Nelle Arti Marziali, che dovrebbero essere la culla dell’animalità, della flessuosità felina, dell’istintualità e che invece sono schiave di un’anatomia meccanica e non sapienziale, esperienziale, di una ginnastica dell’obbedienza, di una fisiologia arida e schematica che pare non sapere nulla dei suoi progressi (eppure Xavier Bichat e le sue “funzioni della vita di relazione” datano 1.800 e dintorni !!) alcune voci “cantano” fuori dal coro.

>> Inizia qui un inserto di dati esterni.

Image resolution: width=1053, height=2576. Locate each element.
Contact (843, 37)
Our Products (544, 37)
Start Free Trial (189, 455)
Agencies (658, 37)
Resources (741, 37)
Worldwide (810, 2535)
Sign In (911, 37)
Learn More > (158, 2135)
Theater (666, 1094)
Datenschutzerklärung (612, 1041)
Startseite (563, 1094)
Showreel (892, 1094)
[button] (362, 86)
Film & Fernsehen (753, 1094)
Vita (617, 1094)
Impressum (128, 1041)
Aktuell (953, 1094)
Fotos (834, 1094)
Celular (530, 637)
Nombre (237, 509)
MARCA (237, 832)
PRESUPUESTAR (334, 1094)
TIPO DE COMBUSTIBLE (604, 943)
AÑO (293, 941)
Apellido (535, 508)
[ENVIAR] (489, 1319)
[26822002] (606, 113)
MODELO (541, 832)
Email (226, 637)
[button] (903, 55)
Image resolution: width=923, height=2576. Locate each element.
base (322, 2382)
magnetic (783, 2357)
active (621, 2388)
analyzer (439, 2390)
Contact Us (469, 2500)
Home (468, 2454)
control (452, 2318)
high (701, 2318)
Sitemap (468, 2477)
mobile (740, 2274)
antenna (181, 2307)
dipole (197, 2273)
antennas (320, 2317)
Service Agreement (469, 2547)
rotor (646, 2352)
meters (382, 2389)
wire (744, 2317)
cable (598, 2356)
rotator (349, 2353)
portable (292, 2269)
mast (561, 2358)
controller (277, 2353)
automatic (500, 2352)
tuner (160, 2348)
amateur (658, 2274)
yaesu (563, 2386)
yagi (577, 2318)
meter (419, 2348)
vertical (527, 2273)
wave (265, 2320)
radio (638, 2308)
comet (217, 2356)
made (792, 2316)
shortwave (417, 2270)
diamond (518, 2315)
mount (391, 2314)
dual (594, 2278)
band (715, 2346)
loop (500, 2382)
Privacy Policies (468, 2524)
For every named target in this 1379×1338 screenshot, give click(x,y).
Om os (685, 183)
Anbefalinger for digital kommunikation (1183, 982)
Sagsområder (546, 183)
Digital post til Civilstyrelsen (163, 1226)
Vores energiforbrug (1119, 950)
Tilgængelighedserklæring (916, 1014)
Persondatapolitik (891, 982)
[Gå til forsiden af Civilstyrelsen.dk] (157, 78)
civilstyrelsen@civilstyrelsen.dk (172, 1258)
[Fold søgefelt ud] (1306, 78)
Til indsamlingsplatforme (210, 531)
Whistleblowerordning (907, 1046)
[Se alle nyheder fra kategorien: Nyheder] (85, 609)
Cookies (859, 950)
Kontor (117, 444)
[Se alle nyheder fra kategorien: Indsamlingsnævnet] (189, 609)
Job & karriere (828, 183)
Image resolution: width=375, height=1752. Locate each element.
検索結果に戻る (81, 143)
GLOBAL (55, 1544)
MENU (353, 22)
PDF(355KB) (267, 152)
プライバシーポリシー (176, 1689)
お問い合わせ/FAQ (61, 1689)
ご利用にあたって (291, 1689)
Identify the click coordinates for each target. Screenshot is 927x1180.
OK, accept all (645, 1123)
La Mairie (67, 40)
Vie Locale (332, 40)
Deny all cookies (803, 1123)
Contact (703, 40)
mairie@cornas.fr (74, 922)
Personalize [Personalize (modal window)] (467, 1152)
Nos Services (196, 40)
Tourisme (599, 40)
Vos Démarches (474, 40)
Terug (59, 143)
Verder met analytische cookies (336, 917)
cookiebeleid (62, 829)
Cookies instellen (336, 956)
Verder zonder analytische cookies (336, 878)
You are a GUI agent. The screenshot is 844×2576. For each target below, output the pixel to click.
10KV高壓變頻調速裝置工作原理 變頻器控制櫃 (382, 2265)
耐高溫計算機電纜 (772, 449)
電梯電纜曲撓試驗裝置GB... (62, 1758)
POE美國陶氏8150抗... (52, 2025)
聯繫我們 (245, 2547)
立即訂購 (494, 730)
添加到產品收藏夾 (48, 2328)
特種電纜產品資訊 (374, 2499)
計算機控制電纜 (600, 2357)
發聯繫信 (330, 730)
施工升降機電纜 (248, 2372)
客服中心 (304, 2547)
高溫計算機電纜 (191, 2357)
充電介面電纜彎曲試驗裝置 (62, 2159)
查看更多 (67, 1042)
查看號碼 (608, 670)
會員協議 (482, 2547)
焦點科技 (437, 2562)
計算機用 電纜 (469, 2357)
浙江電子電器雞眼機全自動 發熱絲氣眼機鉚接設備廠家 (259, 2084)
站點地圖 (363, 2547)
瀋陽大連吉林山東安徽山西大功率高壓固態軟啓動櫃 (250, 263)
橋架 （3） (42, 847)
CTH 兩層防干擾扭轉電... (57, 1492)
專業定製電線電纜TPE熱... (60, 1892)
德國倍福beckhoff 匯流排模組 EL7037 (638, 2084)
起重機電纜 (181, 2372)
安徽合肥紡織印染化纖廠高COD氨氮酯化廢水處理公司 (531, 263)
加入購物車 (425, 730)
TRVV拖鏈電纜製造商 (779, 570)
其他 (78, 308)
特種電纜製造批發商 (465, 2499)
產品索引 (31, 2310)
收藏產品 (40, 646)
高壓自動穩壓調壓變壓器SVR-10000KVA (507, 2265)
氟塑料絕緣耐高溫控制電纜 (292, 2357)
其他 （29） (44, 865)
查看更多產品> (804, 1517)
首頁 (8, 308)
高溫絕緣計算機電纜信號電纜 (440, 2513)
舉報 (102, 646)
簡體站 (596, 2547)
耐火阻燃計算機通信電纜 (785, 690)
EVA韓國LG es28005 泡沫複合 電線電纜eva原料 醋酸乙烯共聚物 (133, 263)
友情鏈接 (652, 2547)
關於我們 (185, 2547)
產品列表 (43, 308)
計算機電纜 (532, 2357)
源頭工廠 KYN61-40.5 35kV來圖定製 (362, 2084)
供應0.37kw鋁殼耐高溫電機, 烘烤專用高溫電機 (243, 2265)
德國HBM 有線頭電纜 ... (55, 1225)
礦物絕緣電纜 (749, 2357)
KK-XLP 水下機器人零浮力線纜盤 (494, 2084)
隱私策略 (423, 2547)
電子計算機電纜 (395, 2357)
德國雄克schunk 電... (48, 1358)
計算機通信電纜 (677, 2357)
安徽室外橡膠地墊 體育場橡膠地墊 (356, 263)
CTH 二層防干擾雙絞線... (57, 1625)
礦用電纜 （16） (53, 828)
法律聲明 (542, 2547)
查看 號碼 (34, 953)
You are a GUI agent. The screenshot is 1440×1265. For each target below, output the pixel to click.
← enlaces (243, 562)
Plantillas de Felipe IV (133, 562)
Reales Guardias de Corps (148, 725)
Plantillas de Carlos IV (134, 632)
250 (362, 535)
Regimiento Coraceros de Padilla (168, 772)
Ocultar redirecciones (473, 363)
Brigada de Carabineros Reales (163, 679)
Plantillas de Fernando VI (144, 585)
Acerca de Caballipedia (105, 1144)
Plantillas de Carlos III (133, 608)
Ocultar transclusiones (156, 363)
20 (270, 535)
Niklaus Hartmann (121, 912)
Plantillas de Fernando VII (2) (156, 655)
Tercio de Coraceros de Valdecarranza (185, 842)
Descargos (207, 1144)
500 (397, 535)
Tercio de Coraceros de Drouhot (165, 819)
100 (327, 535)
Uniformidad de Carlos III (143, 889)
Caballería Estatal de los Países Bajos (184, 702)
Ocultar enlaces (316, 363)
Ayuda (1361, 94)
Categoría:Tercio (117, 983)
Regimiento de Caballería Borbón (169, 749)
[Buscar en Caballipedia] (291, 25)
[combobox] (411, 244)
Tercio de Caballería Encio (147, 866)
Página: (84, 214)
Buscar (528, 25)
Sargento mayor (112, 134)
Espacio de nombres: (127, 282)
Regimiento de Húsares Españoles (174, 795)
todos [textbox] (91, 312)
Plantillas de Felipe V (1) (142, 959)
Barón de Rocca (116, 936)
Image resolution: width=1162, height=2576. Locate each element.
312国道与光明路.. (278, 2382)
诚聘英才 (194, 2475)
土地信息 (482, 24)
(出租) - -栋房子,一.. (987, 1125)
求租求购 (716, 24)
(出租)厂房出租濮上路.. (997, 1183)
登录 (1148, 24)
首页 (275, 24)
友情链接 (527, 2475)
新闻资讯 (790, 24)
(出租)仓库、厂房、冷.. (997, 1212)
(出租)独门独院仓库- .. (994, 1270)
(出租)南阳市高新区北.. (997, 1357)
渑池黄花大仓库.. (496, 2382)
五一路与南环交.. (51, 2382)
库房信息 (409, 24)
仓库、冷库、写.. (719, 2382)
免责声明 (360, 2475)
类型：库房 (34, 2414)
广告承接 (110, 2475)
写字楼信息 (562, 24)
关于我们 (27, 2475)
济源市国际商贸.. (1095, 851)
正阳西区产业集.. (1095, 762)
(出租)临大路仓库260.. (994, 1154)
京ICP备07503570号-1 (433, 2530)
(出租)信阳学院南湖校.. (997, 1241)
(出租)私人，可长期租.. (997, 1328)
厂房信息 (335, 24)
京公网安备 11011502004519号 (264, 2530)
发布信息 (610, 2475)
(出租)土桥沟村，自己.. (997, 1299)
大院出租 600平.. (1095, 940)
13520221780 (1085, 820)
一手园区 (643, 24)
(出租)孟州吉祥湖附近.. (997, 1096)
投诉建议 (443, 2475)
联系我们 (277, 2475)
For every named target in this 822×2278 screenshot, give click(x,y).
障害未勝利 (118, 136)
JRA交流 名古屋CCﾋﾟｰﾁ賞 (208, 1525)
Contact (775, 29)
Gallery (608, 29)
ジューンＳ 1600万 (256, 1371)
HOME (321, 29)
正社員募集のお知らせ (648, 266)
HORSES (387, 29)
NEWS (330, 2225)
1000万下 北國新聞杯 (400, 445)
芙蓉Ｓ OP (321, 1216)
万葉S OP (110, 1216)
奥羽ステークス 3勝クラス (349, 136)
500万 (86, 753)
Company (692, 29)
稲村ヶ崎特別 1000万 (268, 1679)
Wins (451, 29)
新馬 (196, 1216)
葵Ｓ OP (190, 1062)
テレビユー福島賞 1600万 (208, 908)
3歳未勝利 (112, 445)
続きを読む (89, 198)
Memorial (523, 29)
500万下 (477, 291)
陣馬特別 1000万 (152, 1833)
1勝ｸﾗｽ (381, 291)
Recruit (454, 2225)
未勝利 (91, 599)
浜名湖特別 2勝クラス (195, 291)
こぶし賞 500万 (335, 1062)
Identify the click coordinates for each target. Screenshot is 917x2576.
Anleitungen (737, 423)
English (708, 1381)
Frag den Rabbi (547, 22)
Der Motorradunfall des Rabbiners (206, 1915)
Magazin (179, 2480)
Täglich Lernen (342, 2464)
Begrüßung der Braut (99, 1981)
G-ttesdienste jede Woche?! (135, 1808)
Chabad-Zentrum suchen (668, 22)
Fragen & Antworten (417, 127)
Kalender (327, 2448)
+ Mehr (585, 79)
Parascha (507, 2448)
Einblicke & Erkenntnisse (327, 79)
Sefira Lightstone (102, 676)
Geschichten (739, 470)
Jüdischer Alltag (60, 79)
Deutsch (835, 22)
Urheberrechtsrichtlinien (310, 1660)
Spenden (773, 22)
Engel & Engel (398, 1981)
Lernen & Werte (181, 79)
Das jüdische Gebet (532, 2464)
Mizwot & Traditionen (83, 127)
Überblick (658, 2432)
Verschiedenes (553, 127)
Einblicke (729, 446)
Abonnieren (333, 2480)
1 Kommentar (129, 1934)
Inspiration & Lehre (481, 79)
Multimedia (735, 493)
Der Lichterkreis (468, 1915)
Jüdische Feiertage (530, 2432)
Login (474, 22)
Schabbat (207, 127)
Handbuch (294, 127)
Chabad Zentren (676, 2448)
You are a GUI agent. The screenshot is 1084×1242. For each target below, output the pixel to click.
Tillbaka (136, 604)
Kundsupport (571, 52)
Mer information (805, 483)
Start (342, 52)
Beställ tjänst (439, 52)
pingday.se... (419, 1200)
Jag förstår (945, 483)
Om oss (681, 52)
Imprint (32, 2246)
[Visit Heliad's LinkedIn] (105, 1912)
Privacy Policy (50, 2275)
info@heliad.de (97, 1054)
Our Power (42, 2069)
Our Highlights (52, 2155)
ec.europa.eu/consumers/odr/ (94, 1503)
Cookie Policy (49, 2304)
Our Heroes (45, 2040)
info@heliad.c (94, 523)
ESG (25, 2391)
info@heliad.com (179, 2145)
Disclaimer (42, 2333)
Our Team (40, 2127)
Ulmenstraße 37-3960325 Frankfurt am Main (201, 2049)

Ancora troppo poco, dentro l’assordante coro di cigliosi docenti impettiti e saccenti o di profeti dell’allenamento, della “periodizzazione”, del corpo “macchina”: “In un universo cognitivo in espansione, il mondo lineare classico esplorato da Aristotele (il modo lineare della causa collegata ad un effetto) cede il passo a un universo a spirale più sottile dove tutte le parti si rapportano in molte dimensioni. E’ l’universo di Einstein, della fisica moderna. E’ il mondo della biologia e della fisiologia” (Ida P. Rolf)

 

2. Credo davvero che nel Tai Chi Chuan, il regno incontrastato di cerchi e curve e spirali, troviamo pancia e cuore di ogni buona pratica motoria / marziale, troviamo il “motore” e la “trasmissione” che starà a noi poi adattare ad ogni tipo di movimento, di gestualità, di pratica corporea.
Se poi fosse vero quanto io ed altri sosteniamo, ovvero che il Wing Chun sia una filiazione dello Hsing’I, le cose apparirebbero ancor più evidenti.